Sign up for Blinkist
Blinkist is an app that provides key lessons (which they call ‘blinks’) on top non-fiction books in both text and audio. Now, I’m not sure if this can fully replace reading the actual book but I’ve personally found it useful for two things: 1) After I finish reading a non-fiction book, I go through the Blinkist summary as a way to recap the main points and 2) Diving deeper into a book before I buy it to ensure I’ll really like it. However, Blinkist is not free ($14.99 per month) so if adding another line item to your monthly expenses isn’t ideal right now, you can simply try out their free 7 day trial to get a sense of how it works.

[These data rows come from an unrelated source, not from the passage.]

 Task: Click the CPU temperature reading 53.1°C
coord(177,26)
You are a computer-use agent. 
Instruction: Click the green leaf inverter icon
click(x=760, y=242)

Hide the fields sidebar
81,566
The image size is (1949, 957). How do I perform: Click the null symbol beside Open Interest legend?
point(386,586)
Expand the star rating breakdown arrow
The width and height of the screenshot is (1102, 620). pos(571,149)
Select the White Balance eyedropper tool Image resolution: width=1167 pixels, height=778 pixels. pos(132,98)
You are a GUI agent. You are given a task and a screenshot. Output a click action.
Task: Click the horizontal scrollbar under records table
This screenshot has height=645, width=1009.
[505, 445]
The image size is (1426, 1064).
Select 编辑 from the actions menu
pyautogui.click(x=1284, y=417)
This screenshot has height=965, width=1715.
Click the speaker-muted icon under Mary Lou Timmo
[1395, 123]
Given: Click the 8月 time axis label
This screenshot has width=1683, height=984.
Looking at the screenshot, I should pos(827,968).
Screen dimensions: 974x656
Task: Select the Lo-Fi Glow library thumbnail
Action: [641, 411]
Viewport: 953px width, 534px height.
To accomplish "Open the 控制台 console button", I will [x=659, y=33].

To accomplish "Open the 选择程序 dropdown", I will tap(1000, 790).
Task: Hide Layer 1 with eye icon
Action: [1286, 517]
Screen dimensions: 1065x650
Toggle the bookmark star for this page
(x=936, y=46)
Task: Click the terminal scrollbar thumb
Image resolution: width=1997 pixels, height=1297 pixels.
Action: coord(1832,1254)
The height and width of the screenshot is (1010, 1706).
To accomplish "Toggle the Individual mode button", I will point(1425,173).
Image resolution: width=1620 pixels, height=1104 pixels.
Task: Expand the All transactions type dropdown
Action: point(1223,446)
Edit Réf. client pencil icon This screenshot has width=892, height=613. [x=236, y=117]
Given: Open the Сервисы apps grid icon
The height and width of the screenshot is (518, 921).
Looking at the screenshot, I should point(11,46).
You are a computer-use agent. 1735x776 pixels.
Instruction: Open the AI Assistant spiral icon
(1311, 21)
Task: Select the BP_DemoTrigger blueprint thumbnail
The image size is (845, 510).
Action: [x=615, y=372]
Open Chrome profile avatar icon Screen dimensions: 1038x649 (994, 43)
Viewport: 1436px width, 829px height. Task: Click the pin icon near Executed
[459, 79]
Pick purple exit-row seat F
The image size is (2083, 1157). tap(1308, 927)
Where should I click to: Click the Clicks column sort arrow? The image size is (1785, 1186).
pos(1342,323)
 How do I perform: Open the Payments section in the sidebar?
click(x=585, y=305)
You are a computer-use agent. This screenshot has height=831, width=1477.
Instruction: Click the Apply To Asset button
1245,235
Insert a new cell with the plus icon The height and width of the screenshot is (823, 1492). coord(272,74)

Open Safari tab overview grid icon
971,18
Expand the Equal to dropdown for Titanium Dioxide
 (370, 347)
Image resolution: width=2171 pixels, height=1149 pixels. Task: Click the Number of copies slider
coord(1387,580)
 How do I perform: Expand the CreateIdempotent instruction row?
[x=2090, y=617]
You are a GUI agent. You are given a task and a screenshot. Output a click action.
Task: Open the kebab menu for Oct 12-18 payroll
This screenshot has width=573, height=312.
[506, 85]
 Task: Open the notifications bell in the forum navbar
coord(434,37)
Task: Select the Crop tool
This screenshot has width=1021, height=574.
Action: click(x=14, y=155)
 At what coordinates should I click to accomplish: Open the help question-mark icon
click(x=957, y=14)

Take notes (and then share them online!)
This has been a game changer for me. Yes, it does take me longer to finish a book but having notes that I can refer back to has been extremely helpful. If I end up mentioning the book in conversation, I can quickly pull up my notes (I just use the Notes app on my iPhone) to share some of my key takeaways. Another reason why you should consider taking notes? You can use them to help build up your personal brand. If you struggle with finding content to share online, simply take down your favourite quotes and passages from the books you read and then share it on Linkedin and/or Instagram.
Join a book club
At the start of 2019, I co-hosted a virtual book club meeting for Michelle Obama’s memoir Becoming and it was also my first time ever participating in one. Now I understand what all the hype is about! It is so great to dive into deep discussions about a book’s themes, surprising moments and how the book relates to our own lived experiences. Participating in a book club forces you to slow down and really take in the book instead of just jumping into another one. Want to find a book club in your local area? Eventbrite is a great place to start!
Create a book review
Now, the reason why I didn’t just say write a book review is that you can really get creative with what medium you choose! Sure, you can write something up on your own blog and/or a publishing platform like Linkedin or Medium but you could also create a YouTube video, a series of Instagram stories, an IGTV video, a tweet or even post a #bookstagram (a book photo on Instagram!). Taking the time to create a review is another great way to slow down, review the book’s main takeaways and then figure out the best way to share them with the world.
There’s no question that reading books is one of the best ways to invest in your professional development but it’s important to note that if you’re not careful, it can very quickly add up financially. Being able to purchase books is a privilege and that said, there shouldn’t be any guilt if you’re unable to buy new books on a regular basis. If you want to keep up with your reading habit without the financial expense, look into your local library (they also have e-Books and audio books) and if you work full-time for a company, look into your benefits to see if you have access to a professional development budget! Many workplaces these days will allow you to expense books that relate to your role and if you don’t, perhaps it’s something to consider asking for during your next performance review!
At the end of the day, it doesn’t really matter how you choose to access and consume books — whether it’s via a new book, a used book, an e-Book or audio book — what matters most is how you use what you’ve learned.